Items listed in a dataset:
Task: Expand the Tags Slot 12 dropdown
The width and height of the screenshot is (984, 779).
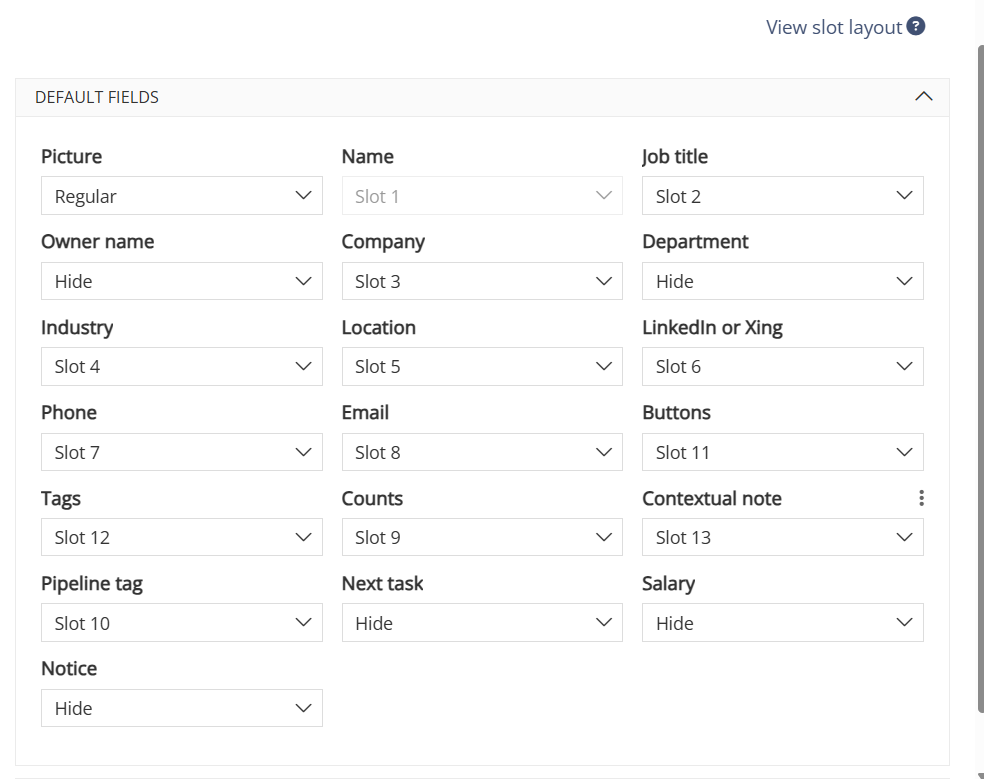Action: pos(182,537)
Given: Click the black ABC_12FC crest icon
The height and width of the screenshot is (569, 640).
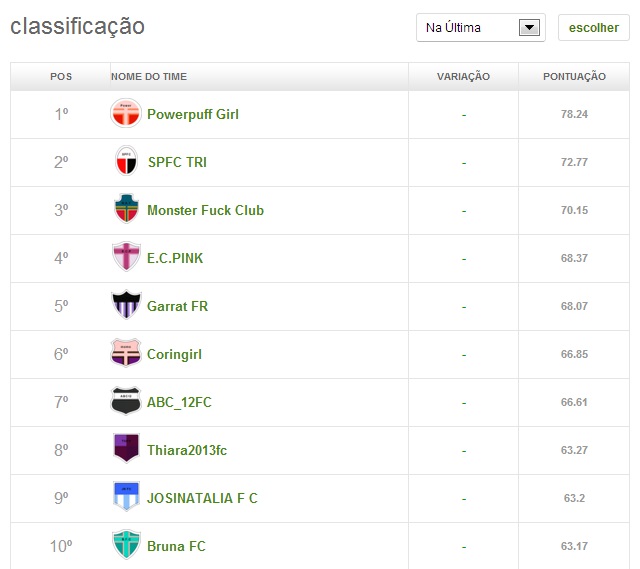Looking at the screenshot, I should [126, 401].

WRITTEN REQUEST.
Copy every row above word for word, but leave the pictures out.

TASK RESPONSE.
Task: Expand the Tags Slot 12 dropdown
The width and height of the screenshot is (984, 779).
Action: pos(182,537)
Given: Click the black ABC_12FC crest icon
The height and width of the screenshot is (569, 640).
Looking at the screenshot, I should [126, 401].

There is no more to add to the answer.